A Change, A change for me, A change for the better.
Month 2 update:
February 1st rolls around and I still have not mentioned to my husband or family that I am changing my life choices. Around the 5th of February I received my first compliment from an outside voice. Someone (my dad and my mom) mentioned to me while visiting that they could see a change in my face. They could tell i was slimming down. This was HUGE to me! This was the first outsider to notice. They noticed before I did even. After being told this I went home and took some pictures to compare, and after looking at the photos I can also see it. I didn’t even notice!! Now I am that much more determined to do this. The results from all of the hard work are starting to show. By February 1st I was down 9 pounds.
Although people are starting to notice I started to have a set back. I wanted to quit and bail, I’m not seeing the pounds fall off as fast as i would like. I was wholeheartedly getting discouraged. After having a little melt down and talking to Derek (my personal trainer) about what i was feeling he set me straight. He looked at my diet and realized and informed me (very sternly) that my caloric intake on a daily basis was way too low. (I hate eating, I would skip breakfast and sometimes lunch just because I didn’t enjoy it). Not going to lie, diet is my biggest struggle. After talking to him about this I have made eating more my mini goal to work towards at this moment.

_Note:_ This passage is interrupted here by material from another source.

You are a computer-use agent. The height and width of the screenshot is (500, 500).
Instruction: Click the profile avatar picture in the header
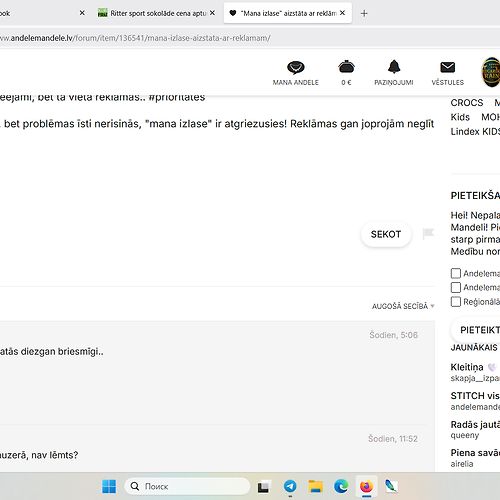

My first 2 months, I have pushed myself harder than I knew was possible. I have also been pushed so hard on training days that I would puke, only to come back and finish my hour session with Derek. Puking is not the only thing i have experienced with Derek I have also flat out cried. Cried because it hurt, cried because i was tired and wanted to quit, cried just because that was all that my body could do at that moment, but did Derek let me out of my 1 hour training session.. nope. and the result… inspiration. it shown me that although I thought i had absolutely no more strength left to keep going I really could, and i did.